C) Philipp Koehn: Can Computers Talk?

While computers already beat us in tasks such as playing chess or finding directions when driving, having a conversation with a computer still breaks down very quickly. We seem to be making progress these days with speech interfaces such as Siri, or automated language translation on the web, but these are far from perfect. Why is processing natural language so hard? What is it even good for?

Wikipedia NLP, article
10/13 & 10/20 Modern Computing [slides] Learning Article
10/27 Computing in Healthcare [slides] articles: Transforming Health Care, StepStream
11/3 Privacy [slides] A very brief overview of security vs. privacy: Security vs. Privacy, Target case (synopsis), Target full version, lecture on differential privacy
11/10 Future Implications: What Can't a Computer Do? [slides] Dreyfus, AI warning, The Singularity
11/17 Break-outs A) Abhishek Jain: Zero-Knowledge Proofs

Suppose you know a solution to a hard sudoku puzzle. How can you prove it to a friend without revealing the solution? Zero-knowledge proofs to the rescue! Zero-knowledge proofs, invented by Goldwasser, Micali and Rackoff in the 1980s, provide a way to prove any statement without revealing anything except the validity of the statement. In this session, I will introduce this seemingly magical and paradoxical idea.

Nature article on Zero-Knowledge Proof for Nuclear Warhead Verification, A primer on Zero-Knowledge
B) Xin Li: Randomness & Computation

Have you ever been to a casino? Have you played with coins and dice? Do you know that coin flips also help computation in many ways? In this session we will discuss situations where coin flips help a lot in computation, together with cases where we can get rid of them, and cases where we really need them.

Articles: Use of Randomness in Computation, Randomness and Computation
12/1 Book Discussion Paper due in class!

Computer Science Academic Integrity Code:

Cheating is wrong. Cheating hurts our community by undermining academic integrity, creating mistrust, and fostering unfair competition. The university will punish cheaters with failure on an assignment, failure in a course, permanent transcript notation, suspension, and/or expulsion. Offenses may be reported to medical, law or other professional or graduate schools when a cheater applies.

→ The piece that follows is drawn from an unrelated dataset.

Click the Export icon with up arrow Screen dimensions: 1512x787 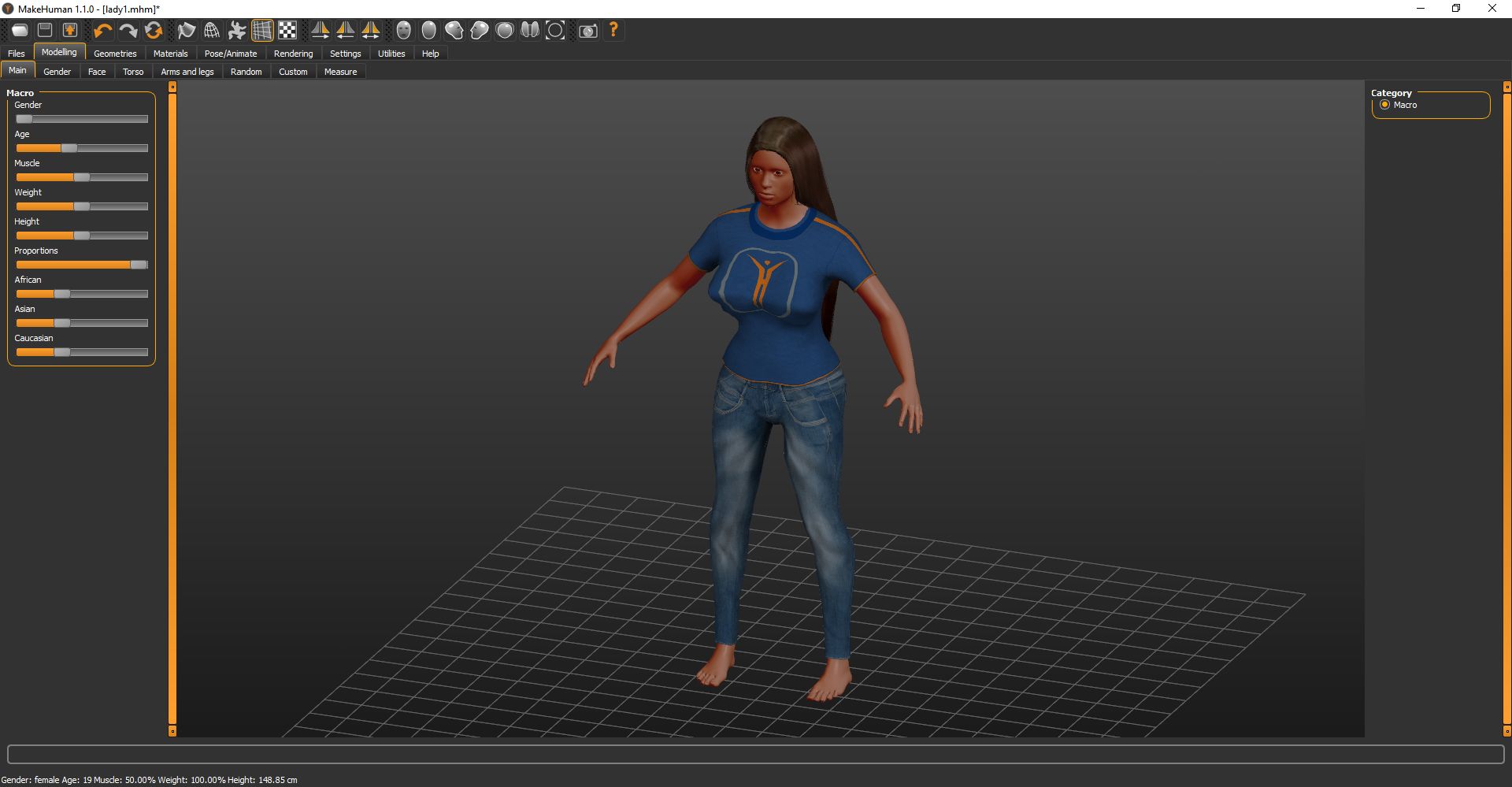[x=70, y=31]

Violations can include cheating on exams, plagiarism, reuse of assignments without permission, improper use of the Internet and electronic devices, unauthorized collaboration, alteration of graded assignments, forgery and falsification, lying, facilitating academic dishonesty, and unfair competition. Ignorance of these rules is not an excuse.

Academic honesty is required in all work you submit to be graded. Except where the instructor specifies group work, you must solve all homework and programming assignments without the help of others. For example, you must not look at anyone else's solutions (including program code) to your homework problems. However, you may discuss assignment specifications (not solutions) with others to be sure you understand what is required by the assignment.

If your instructor permits using fragments of source code from outside sources, such as your textbook or on-line resources, you must properly cite the source. Not citing it constitutes plagiarism. Similarly, your group projects must list everyone who participated.

Falsifying program output or results is prohibited.

Your instructor is free to override parts of this policy for particular assignments. To protect yourself: (1) Ask the instructor if you are not sure what is permissible. (2) Seek help from the instructor, TA or CAs, as you are always encouraged to do, rather than from other students. (3) Cite any questionable sources of help you may have received.

On every exam, you will sign the following pledge: "I agree to complete this exam without unauthorized assistance from any person, materials or device. [Signed and dated]". Your course instructors will let you know where to find copies of old exams, if they are available.